[TEXT PASSAGE — start]

The Real Meaning of Vibe Coding: When “It Just Feels Right” Becomes Your Entire Codebase

How Andrej Karpathy turned late-night prompting into a full-blown philosophy — and why it’s equal parts magic and mild existential dread.
Imagine this scene:
It’s 1:47 a.m. You’re wearing the same hoodie you’ve had on for three days. Cursor is open. Your fingers hover over the keyboard… then you just… stop.
Instead of typing, you speak (or type lazily):
“Hey, make the sidebar padding half as big. Give the login button more premium SaaS energy. Also the mobile version feels a little… off? Just fix the vibe.”
You hit Accept All without reading a single diff.
You run the app.
It works.
You fist-pump the air like you just won the lottery.
Congratulations. You’ve entered the sacred realm of vibe coding.
The Birth of a Beautifully Reckless Idea
The term was coined in February 2025 by Andrej Karpathy (yes, that Karpathy — co-founder of OpenAI, walking AI encyclopedia, and now accidental philosopher of lazy genius).
Here’s the original vibe he dropped:
“There’s a new kind of coding I call ‘vibe coding’, where you fully give in to the vibes, embrace exponentials, and forget that the code even exists. … I ‘Accept All’ always, I don’t read the diffs anymore. When I get error messages I just copy paste them in with no comment, usually that fixes it. The code grows beyond my usual comprehension… It’s not too bad for throwaway weekend projects, but still quite amusing.”

[TEXT PASSAGE — finish]

# TASK DESCRIPTION
According to the article on vibe coding, who coined the term, and when?

[DATASET EXTRACT — start]

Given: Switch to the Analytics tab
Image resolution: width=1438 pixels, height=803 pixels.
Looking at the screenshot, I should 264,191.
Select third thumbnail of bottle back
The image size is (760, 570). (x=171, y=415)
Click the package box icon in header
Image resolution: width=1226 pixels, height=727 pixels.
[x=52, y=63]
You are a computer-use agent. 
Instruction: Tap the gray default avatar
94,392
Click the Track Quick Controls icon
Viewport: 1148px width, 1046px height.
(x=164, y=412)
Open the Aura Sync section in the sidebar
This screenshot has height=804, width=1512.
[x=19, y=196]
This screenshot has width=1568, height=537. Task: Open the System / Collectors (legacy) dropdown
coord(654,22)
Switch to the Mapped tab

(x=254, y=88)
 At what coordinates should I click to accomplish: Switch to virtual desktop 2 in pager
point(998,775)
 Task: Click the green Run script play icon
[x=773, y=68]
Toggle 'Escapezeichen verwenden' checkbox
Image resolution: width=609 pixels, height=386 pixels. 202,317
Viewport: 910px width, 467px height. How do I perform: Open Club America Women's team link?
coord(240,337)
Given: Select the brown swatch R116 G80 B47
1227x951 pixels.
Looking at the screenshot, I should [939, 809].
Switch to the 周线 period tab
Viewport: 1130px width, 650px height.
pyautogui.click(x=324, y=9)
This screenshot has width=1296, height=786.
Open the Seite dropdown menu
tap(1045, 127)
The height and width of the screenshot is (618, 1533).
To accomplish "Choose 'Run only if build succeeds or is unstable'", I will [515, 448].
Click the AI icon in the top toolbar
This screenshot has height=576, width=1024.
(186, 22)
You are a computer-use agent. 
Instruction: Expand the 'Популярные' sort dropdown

[DATASET EXTRACT — finish]

# TASK SOLUTION
Andrej Karpathy coined it in February 2025.